◆ **JOB**:
Can you change "agent" to "assistant" in the records from the line with "You are a GUI" up to and including the line with "pyautogui.click(x=858, y=542)", keeping everything else the same and leaving the pictures out of your answer?

Lines of data
-*-*-

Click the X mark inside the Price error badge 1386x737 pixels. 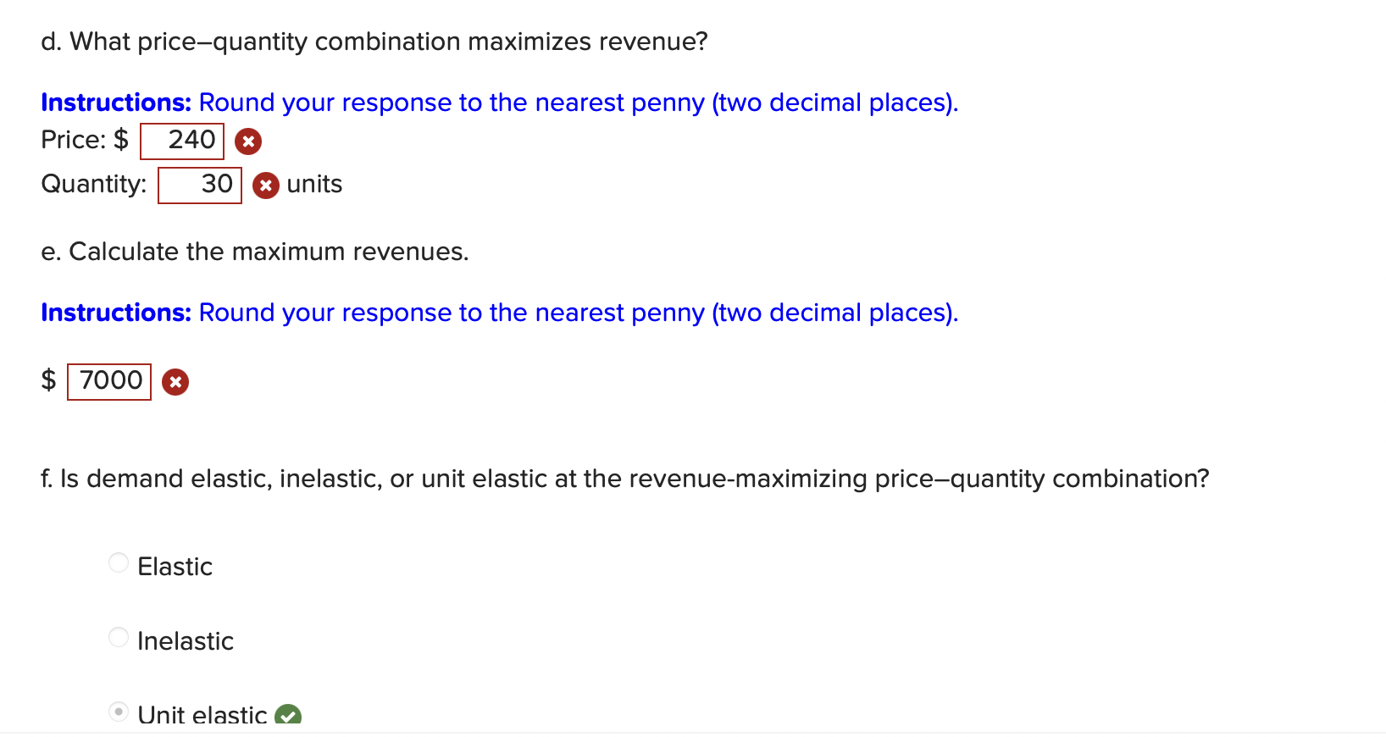[247, 141]
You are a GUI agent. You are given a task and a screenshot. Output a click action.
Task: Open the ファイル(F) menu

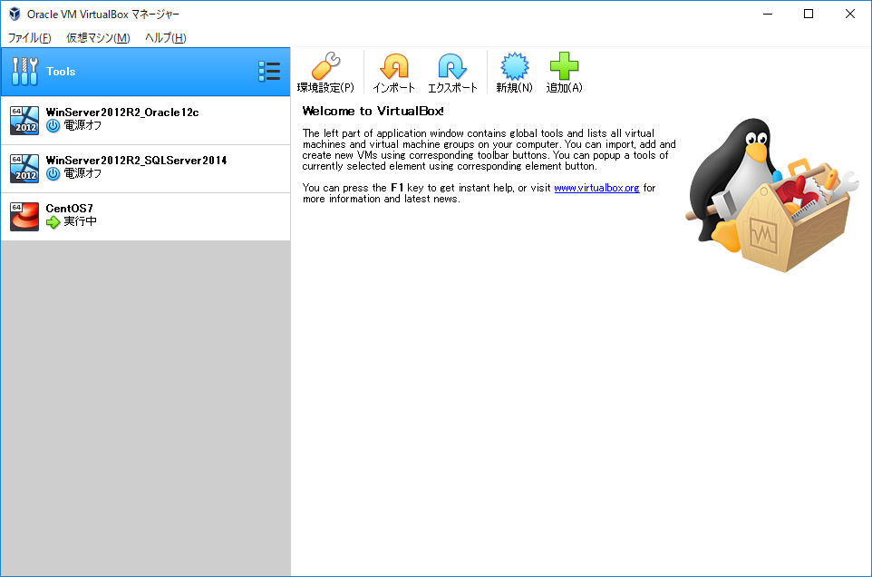tap(30, 38)
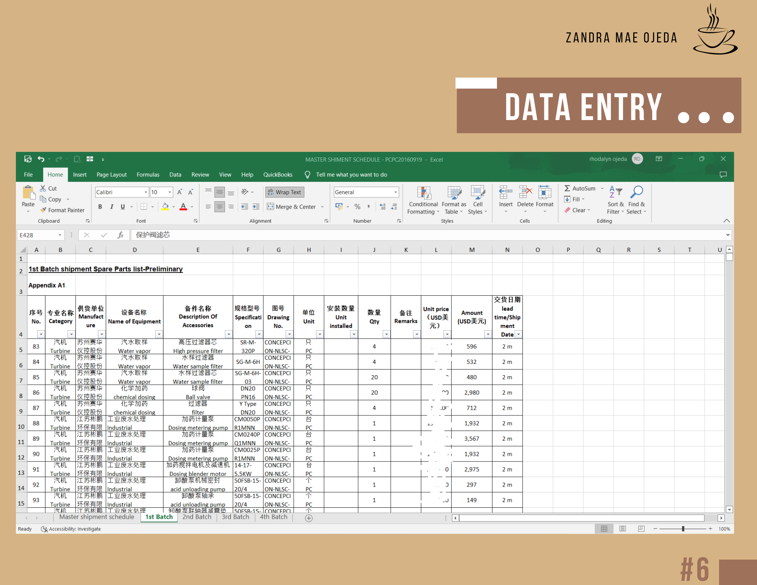Click the Increase Font Size icon
This screenshot has width=757, height=585.
180,192
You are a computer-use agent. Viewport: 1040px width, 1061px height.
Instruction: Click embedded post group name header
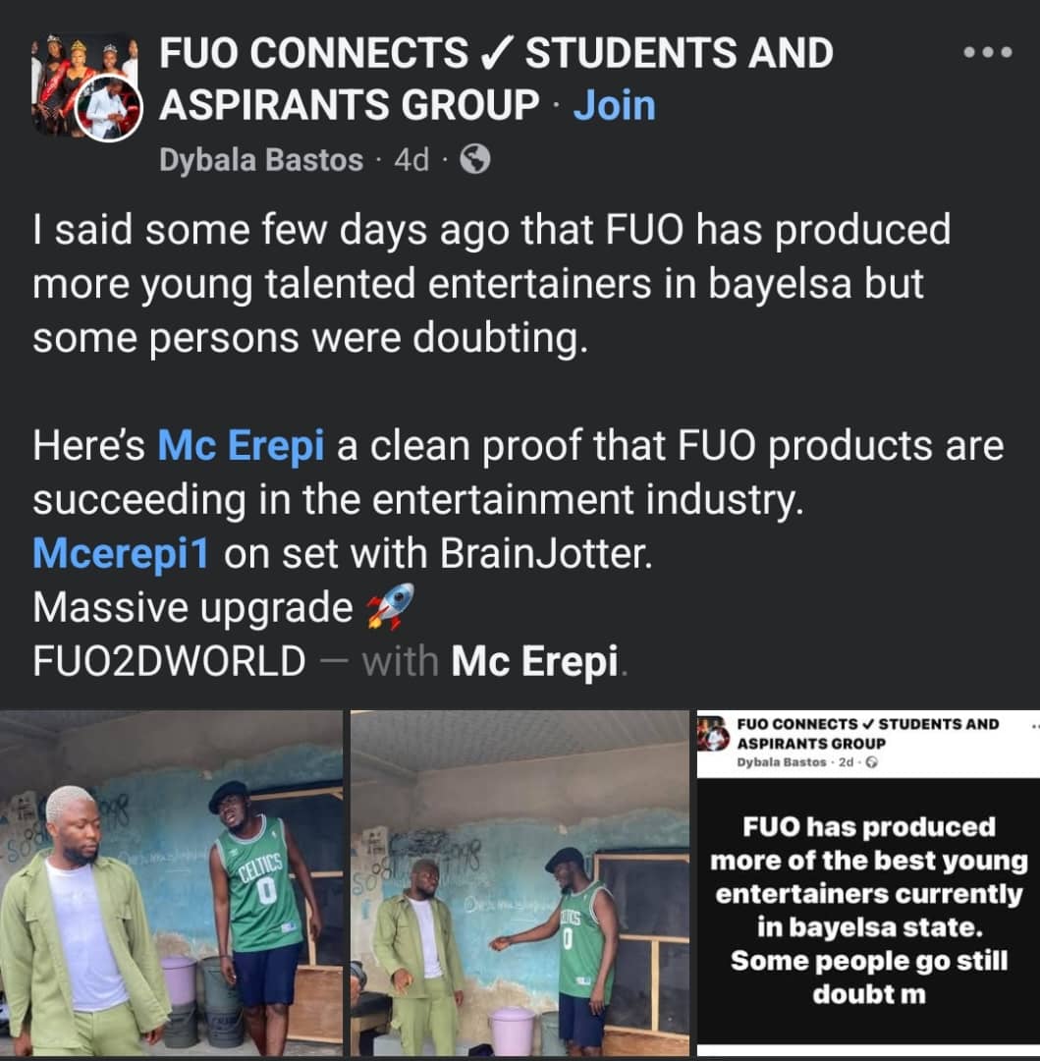click(x=867, y=734)
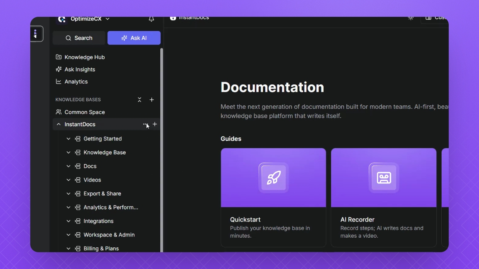The height and width of the screenshot is (269, 479).
Task: Toggle the light/dark theme sun icon
Action: (x=411, y=18)
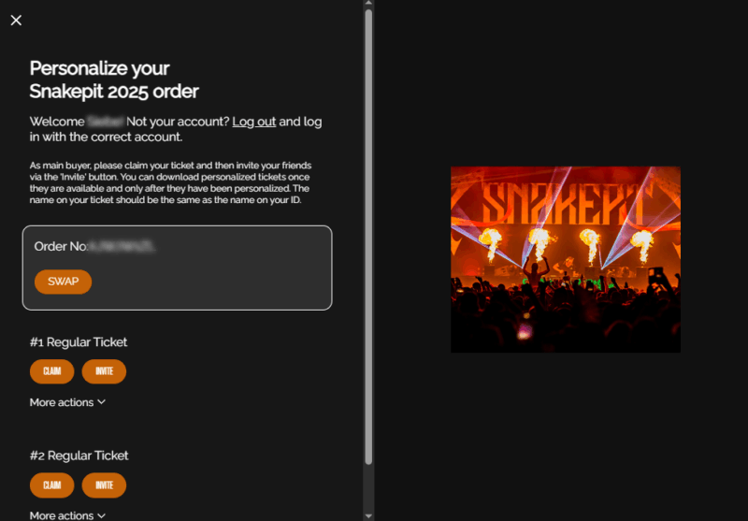Open the Snakepit concert image

point(565,259)
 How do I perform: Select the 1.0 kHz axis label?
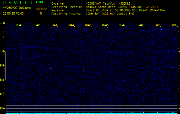point(3,51)
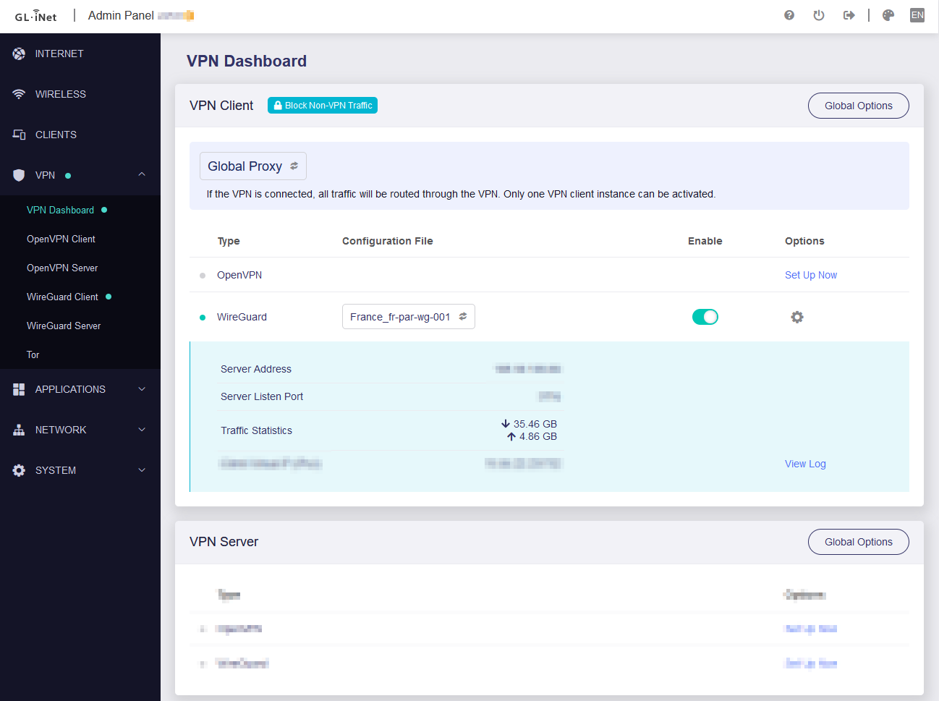Open VPN Server Global Options

pyautogui.click(x=858, y=542)
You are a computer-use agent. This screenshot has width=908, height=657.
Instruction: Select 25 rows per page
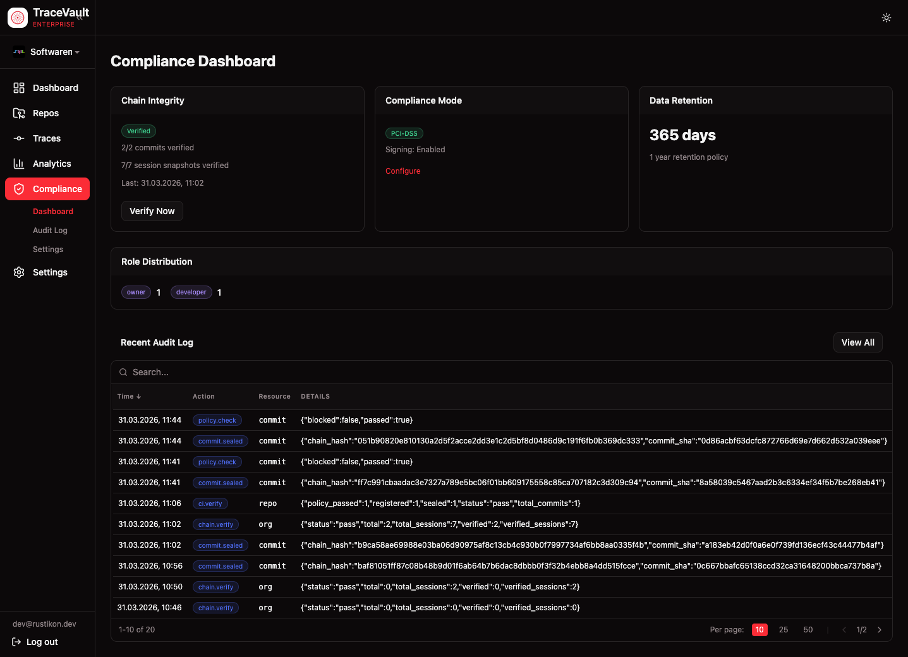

-*-*-

◆ **WORKED SOLUTION**:
You are a GUI assistant. You are given a task and a screenshot. Output a click action.
Task: Open the ファイル(F) menu

tap(30, 38)
Click the Increase Font Size icon
This screenshot has width=757, height=585.
180,192
You are a computer-use assistant. Viewport: 1040px width, 1061px height.
Instruction: Click embedded post group name header
click(x=867, y=734)
The height and width of the screenshot is (269, 479).
Task: Toggle the light/dark theme sun icon
Action: (x=411, y=18)
Open the Snakepit concert image

point(565,259)
 How do I perform: Select the 1.0 kHz axis label?
point(3,51)
Open VPN Server Global Options

pyautogui.click(x=858, y=542)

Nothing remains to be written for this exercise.